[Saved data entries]
------------------------------
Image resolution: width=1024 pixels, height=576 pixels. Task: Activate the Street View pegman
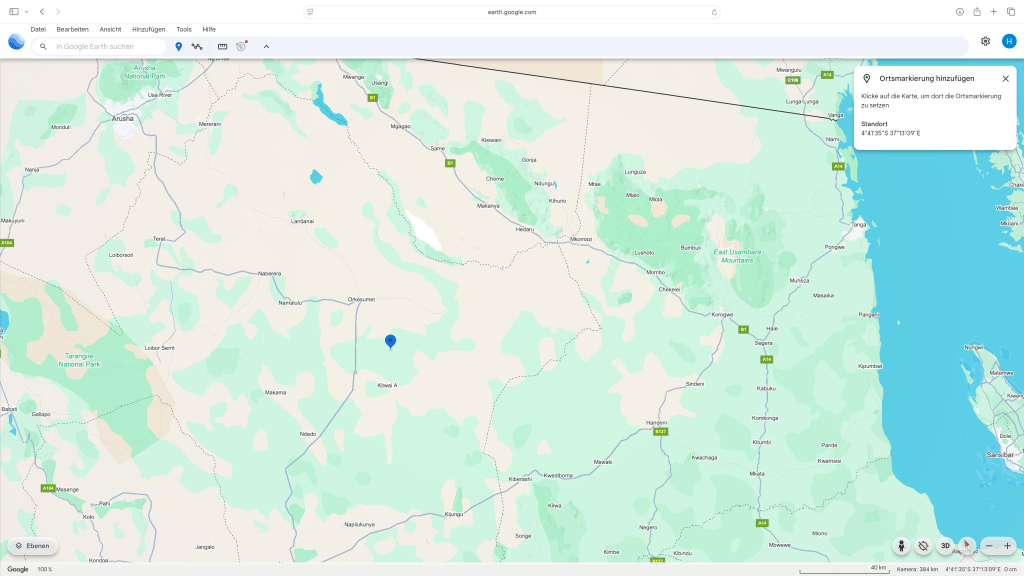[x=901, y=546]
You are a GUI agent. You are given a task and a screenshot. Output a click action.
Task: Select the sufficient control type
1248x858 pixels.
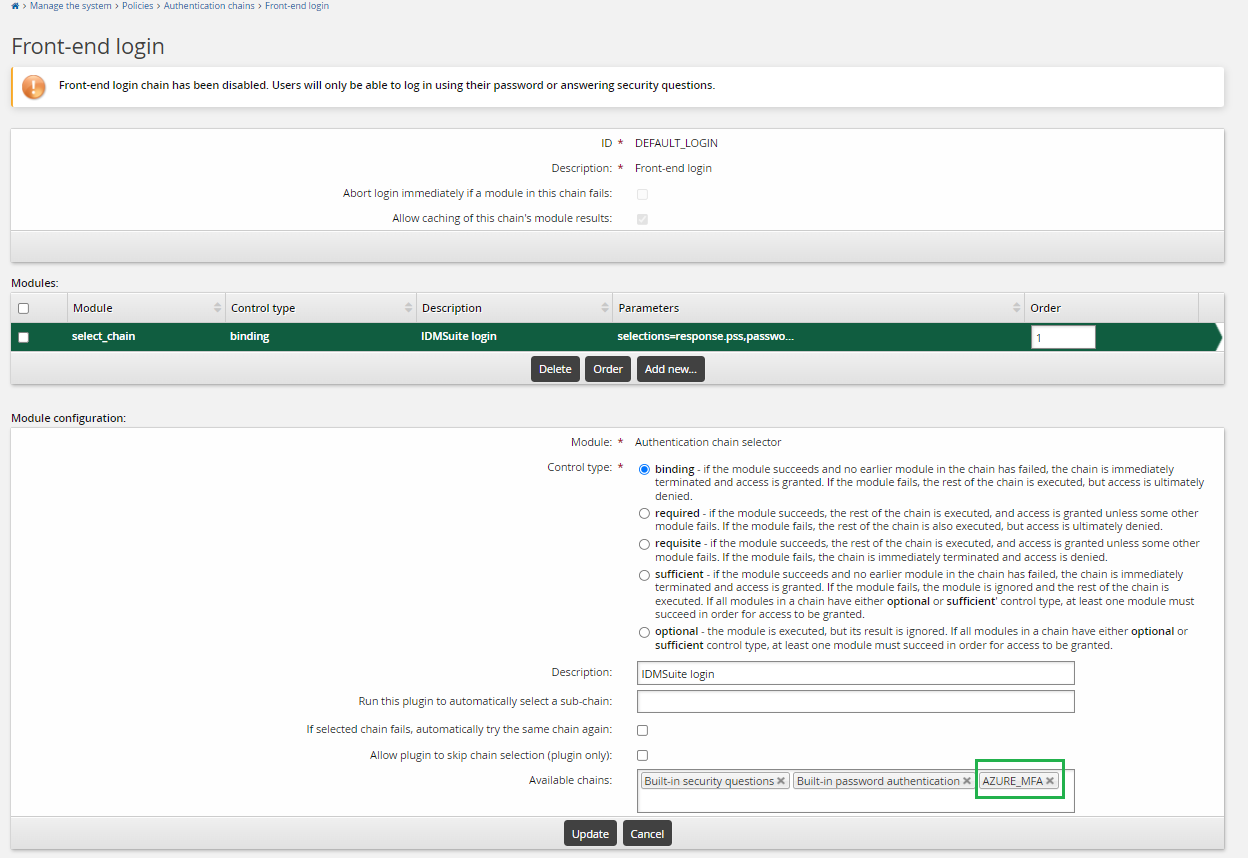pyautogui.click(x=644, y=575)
------------------------------
## Written exercise
Reproduce every line of the entries above word for word, leaving out the pictures.

## Answer to this task
Image resolution: width=1024 pixels, height=576 pixels. Task: Activate the Street View pegman
[x=901, y=546]
You are a GUI agent. You are given a task and a screenshot. Output a click action.
Task: Select the sufficient control type
1248x858 pixels.
pyautogui.click(x=644, y=575)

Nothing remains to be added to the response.